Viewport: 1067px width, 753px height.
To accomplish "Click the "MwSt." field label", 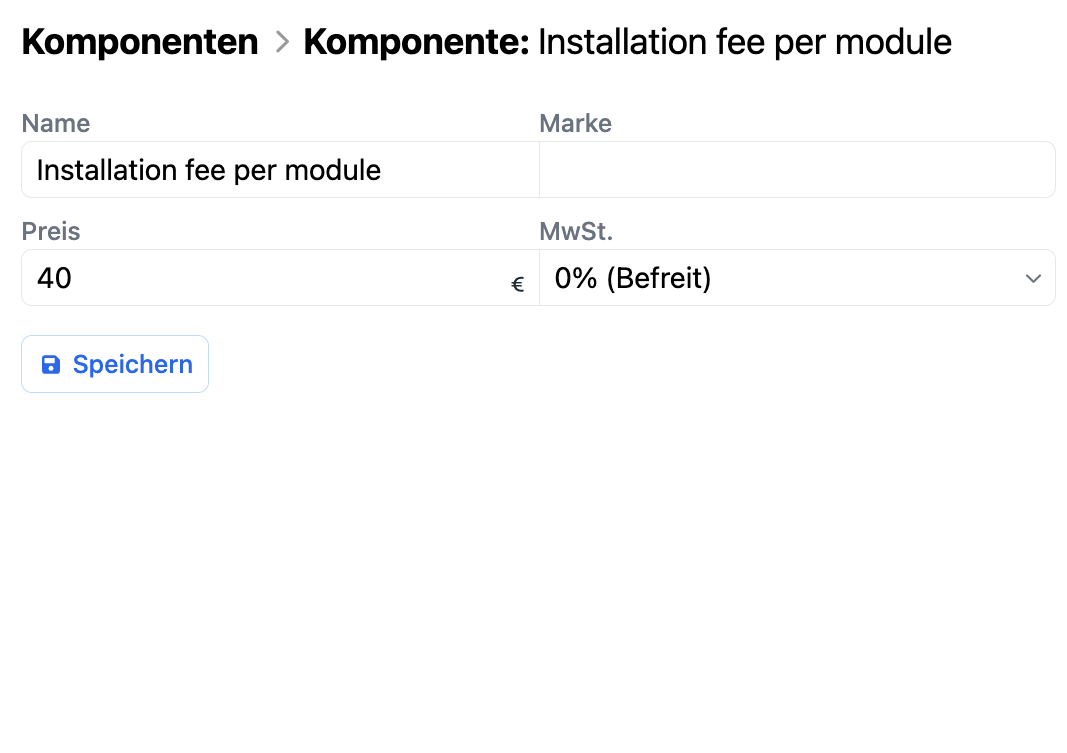I will coord(576,232).
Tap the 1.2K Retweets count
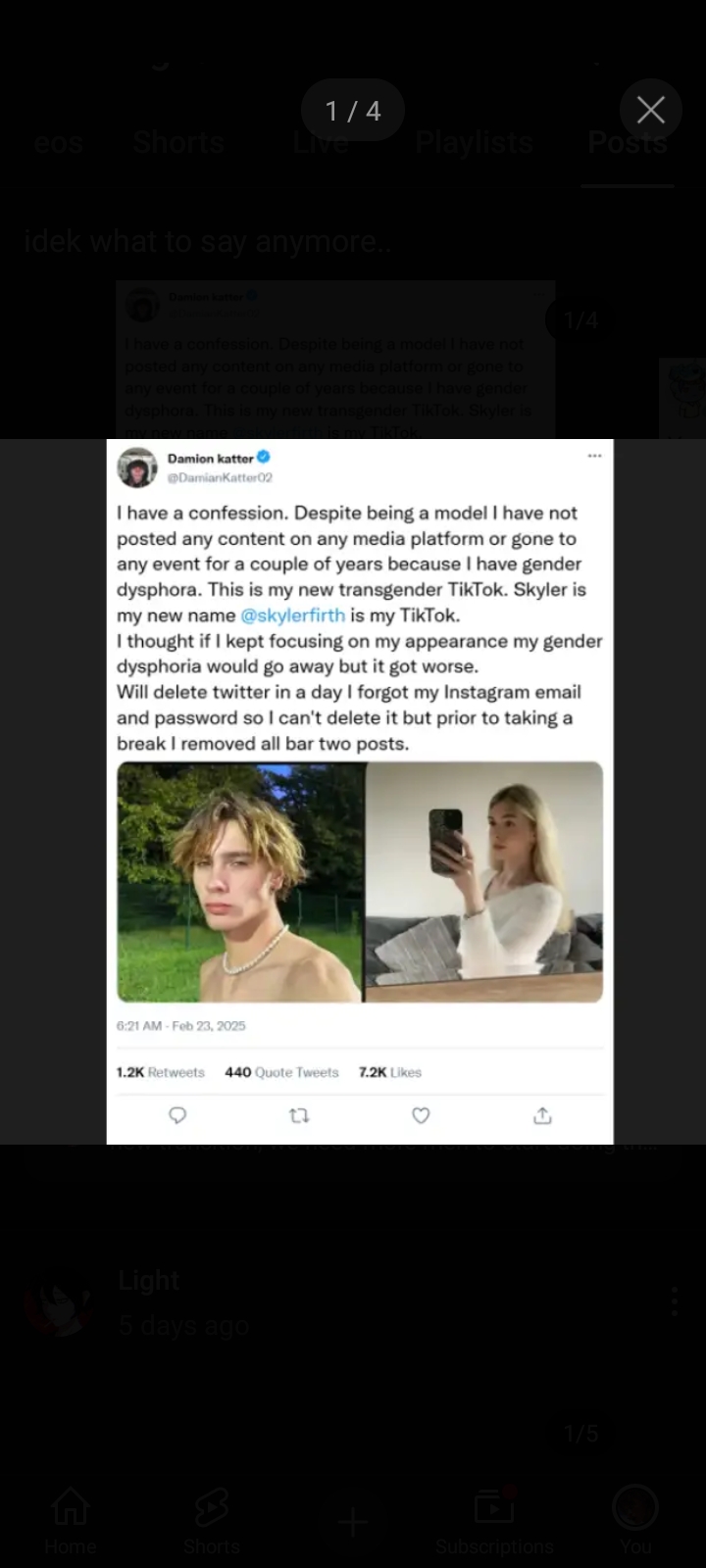 161,1072
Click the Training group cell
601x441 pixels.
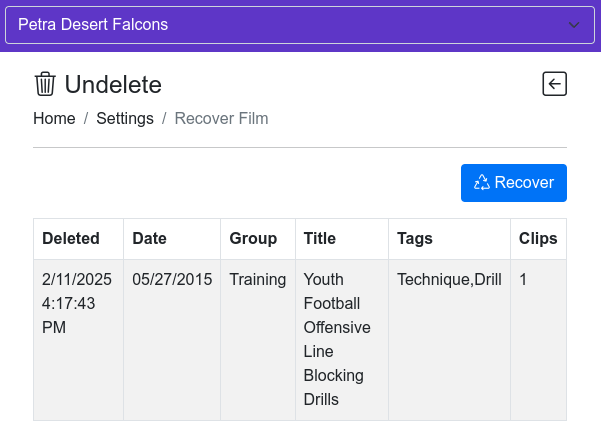(258, 280)
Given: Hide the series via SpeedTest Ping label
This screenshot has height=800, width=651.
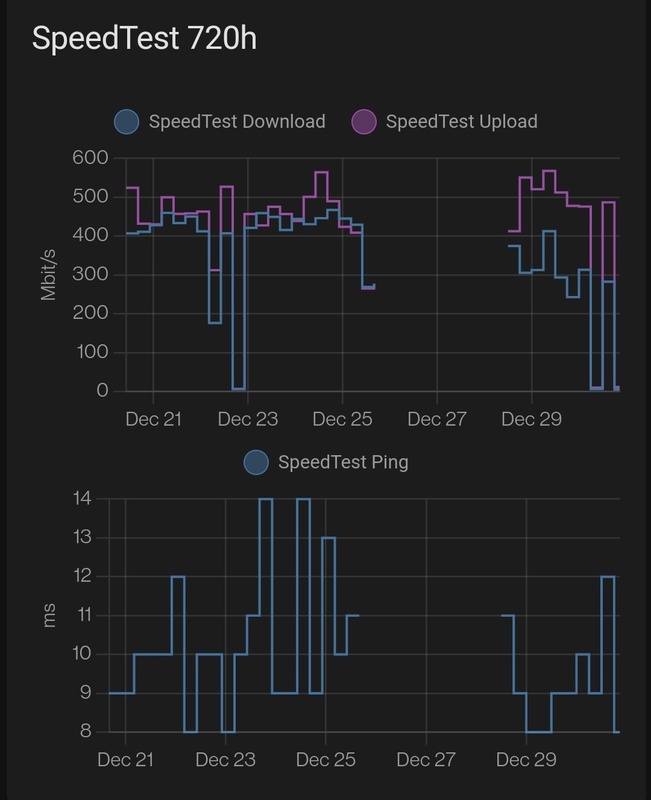Looking at the screenshot, I should pyautogui.click(x=343, y=462).
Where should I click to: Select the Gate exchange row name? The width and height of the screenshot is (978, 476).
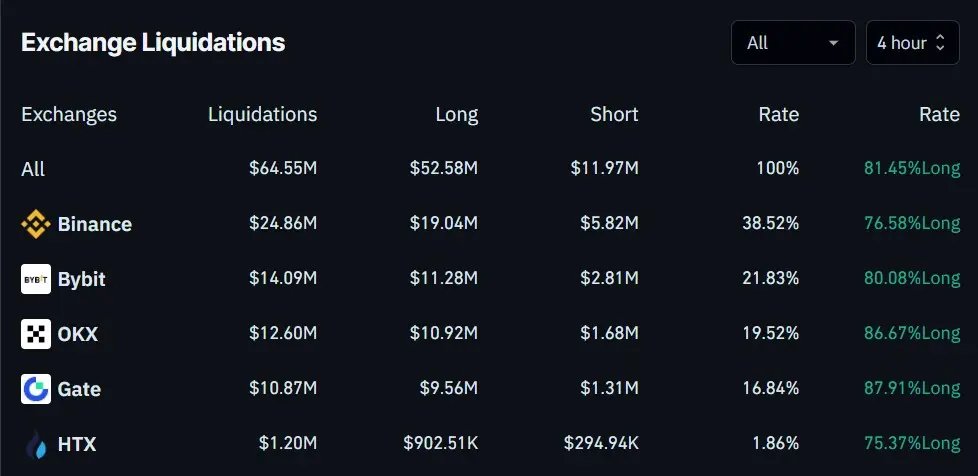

:::::

■ **What the exercise asks**
Leave the pictures out. Extract exactly the lines running from the one with "Click the Training group cell" through the last entry, both ends included.

■ **Task solution**
Click the Training group cell
601x441 pixels.
(258, 280)
Given: Hide the series via SpeedTest Ping label
This screenshot has height=800, width=651.
Looking at the screenshot, I should pyautogui.click(x=343, y=462).
Where should I click to: Select the Gate exchange row name? The width and height of the screenshot is (978, 476).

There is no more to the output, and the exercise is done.